### Exercise material

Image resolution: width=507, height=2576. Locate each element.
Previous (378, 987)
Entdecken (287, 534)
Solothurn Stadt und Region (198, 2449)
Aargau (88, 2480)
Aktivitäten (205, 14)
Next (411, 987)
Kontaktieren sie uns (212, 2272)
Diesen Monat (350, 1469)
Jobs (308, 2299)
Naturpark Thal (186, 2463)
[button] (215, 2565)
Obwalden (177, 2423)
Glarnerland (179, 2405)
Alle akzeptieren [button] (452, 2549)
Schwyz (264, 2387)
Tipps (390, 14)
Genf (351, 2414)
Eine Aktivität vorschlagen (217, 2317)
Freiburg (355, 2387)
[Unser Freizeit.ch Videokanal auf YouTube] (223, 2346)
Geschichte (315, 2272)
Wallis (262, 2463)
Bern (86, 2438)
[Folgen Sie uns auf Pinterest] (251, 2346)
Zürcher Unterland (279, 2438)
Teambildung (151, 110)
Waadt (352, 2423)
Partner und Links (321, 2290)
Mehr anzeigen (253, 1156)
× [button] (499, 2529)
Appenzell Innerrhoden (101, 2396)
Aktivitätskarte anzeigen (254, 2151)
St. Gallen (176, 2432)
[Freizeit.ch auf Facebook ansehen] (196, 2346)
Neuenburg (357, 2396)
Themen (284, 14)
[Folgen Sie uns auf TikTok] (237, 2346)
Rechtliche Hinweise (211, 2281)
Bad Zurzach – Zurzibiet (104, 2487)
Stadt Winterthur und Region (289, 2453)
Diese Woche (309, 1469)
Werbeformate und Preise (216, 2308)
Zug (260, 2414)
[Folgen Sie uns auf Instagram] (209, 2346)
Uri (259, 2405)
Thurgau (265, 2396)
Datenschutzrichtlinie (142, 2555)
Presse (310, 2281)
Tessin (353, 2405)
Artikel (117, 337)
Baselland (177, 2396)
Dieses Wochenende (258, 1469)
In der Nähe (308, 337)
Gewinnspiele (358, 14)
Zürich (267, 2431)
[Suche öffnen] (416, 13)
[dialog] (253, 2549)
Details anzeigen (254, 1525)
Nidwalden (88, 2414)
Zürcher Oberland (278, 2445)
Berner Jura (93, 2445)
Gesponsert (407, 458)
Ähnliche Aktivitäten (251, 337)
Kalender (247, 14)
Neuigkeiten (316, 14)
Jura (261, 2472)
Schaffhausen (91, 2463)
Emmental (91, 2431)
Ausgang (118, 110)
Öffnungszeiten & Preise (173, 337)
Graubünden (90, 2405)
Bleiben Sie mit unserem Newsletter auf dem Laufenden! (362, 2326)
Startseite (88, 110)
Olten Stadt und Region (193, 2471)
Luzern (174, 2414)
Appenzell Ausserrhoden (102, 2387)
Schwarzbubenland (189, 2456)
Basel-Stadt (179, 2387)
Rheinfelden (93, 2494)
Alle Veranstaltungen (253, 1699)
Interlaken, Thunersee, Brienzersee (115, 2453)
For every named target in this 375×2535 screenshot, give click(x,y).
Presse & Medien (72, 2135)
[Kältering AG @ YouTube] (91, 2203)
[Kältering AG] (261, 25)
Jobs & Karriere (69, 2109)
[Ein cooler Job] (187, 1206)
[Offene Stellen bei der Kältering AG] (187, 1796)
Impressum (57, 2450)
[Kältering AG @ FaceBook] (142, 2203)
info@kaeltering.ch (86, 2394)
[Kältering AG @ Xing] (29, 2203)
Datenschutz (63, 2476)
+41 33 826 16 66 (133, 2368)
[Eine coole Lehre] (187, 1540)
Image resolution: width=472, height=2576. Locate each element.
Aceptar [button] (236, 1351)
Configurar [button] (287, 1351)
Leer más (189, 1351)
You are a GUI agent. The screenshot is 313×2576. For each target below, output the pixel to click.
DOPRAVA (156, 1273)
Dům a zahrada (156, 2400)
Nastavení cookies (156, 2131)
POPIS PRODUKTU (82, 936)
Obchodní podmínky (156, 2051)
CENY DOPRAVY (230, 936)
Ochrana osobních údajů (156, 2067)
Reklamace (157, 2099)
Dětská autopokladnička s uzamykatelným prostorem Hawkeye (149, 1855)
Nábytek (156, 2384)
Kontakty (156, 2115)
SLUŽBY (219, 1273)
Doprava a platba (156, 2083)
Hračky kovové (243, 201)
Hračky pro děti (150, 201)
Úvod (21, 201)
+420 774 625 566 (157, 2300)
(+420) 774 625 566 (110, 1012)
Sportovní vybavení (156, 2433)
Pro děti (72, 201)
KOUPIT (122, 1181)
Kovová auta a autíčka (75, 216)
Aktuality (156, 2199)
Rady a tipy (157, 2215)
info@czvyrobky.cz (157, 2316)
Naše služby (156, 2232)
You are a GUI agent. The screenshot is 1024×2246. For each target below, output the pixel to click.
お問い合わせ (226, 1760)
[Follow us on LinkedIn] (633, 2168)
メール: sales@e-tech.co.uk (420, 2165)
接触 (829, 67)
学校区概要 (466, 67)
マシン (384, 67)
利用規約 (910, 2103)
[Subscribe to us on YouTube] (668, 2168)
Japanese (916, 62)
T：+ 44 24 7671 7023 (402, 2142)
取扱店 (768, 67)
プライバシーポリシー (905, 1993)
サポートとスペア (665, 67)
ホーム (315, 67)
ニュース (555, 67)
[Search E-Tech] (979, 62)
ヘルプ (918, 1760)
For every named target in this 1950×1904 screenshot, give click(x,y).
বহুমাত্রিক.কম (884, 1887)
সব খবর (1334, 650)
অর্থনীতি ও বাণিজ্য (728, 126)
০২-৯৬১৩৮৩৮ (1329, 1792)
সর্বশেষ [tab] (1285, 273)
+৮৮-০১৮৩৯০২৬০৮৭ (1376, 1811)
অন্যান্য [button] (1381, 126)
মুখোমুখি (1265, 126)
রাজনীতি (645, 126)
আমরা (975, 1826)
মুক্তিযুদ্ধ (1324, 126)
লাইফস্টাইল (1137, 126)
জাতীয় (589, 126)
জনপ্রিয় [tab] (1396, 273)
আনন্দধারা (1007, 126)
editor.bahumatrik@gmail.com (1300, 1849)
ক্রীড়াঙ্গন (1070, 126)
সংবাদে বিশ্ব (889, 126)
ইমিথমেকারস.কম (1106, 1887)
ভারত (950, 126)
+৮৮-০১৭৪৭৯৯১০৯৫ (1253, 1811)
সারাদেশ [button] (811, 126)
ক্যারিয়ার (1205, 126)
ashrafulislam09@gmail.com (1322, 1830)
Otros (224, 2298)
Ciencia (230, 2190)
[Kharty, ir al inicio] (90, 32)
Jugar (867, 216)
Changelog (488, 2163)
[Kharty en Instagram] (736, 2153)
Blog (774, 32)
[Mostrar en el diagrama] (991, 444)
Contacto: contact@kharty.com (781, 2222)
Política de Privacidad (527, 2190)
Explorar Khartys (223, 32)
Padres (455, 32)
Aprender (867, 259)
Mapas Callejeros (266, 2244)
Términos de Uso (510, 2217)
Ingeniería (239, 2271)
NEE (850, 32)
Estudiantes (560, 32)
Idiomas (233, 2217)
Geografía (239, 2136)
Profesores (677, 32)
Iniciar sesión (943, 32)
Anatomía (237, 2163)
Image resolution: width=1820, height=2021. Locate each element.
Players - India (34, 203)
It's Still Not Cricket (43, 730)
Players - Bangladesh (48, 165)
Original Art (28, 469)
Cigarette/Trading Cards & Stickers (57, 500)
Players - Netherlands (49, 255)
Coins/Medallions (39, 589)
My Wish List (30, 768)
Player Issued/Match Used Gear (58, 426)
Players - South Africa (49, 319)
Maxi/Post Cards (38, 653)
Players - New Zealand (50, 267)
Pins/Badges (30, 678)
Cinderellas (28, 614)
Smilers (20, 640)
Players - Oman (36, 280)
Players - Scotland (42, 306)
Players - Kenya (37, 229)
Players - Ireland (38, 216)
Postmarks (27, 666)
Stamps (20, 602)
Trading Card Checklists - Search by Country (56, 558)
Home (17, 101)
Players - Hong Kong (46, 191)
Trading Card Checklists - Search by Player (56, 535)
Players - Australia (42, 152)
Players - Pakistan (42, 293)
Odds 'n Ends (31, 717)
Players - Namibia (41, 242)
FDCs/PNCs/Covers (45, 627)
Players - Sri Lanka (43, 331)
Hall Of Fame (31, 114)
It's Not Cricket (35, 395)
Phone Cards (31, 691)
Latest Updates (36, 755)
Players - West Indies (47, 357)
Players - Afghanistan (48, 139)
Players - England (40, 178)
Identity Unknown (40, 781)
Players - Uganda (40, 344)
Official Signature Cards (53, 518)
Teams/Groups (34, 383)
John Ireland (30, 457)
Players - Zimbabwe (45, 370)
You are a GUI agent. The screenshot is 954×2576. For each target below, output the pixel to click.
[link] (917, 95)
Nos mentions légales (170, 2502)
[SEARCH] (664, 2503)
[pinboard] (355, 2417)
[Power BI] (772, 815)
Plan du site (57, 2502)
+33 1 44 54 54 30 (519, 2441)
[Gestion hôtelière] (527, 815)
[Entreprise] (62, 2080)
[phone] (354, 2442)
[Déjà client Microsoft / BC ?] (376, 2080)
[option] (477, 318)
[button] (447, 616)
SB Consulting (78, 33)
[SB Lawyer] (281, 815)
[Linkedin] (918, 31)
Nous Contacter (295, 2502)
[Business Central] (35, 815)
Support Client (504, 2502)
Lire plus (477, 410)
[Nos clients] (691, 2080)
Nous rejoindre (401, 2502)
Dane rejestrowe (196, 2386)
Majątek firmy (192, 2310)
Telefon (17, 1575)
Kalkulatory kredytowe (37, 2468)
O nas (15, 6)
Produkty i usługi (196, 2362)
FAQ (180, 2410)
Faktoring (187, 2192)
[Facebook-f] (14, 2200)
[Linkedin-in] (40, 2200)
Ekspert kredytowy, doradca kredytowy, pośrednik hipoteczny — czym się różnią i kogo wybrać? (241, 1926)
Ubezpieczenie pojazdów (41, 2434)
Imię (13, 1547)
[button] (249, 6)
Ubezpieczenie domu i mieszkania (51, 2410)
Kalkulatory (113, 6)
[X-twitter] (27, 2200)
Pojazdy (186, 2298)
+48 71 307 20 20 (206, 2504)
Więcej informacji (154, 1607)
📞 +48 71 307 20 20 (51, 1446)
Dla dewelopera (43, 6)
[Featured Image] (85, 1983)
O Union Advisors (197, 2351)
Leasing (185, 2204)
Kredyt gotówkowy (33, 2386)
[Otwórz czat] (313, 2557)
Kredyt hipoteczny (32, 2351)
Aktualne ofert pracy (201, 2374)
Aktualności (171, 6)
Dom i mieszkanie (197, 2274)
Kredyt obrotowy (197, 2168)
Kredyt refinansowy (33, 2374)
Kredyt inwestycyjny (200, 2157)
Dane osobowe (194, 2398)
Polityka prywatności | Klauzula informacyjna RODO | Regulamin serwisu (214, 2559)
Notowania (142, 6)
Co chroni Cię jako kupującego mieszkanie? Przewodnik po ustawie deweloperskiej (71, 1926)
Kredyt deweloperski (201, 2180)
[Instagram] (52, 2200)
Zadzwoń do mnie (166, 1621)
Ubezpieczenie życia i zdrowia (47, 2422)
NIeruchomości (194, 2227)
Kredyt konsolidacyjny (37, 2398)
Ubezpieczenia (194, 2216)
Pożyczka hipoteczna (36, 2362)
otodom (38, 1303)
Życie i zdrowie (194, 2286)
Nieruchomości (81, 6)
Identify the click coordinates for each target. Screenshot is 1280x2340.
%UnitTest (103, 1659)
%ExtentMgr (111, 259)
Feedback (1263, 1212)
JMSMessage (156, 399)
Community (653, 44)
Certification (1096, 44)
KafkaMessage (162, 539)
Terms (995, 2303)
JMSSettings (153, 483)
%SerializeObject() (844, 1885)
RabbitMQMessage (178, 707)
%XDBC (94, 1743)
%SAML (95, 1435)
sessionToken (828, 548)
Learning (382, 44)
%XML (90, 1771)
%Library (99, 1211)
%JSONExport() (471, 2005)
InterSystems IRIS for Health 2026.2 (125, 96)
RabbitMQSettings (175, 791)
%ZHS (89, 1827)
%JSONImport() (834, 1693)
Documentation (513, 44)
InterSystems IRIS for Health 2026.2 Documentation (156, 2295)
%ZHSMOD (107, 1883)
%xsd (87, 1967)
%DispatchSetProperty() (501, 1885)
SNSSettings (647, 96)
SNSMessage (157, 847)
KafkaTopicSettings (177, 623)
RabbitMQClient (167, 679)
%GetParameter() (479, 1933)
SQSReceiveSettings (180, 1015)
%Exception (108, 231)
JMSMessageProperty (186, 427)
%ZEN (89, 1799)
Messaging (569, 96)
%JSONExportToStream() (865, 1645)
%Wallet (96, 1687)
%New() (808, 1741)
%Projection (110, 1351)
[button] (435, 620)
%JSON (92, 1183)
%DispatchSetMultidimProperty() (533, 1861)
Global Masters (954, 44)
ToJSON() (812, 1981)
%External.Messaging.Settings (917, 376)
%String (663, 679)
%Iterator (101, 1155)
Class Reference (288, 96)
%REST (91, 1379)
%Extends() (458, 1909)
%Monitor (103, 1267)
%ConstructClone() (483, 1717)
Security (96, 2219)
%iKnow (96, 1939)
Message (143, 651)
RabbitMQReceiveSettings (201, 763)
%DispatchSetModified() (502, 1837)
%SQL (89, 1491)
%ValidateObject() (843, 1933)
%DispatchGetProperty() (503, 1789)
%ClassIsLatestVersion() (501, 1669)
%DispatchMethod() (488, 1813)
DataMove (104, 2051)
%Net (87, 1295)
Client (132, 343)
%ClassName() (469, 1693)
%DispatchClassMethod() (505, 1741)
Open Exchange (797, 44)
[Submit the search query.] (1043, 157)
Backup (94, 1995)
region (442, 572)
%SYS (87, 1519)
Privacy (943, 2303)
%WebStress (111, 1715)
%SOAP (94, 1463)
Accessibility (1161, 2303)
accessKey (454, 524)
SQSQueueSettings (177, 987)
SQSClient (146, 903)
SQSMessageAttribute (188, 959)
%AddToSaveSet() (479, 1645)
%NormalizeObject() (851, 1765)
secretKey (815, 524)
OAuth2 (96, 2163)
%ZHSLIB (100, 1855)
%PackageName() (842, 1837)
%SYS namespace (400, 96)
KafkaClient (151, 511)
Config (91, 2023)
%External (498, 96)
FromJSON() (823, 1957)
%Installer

######

*Task details:* Find and copy each line of the data where "Checklists" is present.

*Reply to the task:*
Trading Card Checklists - Search by Country (56, 558)
Trading Card Checklists - Search by Player (56, 535)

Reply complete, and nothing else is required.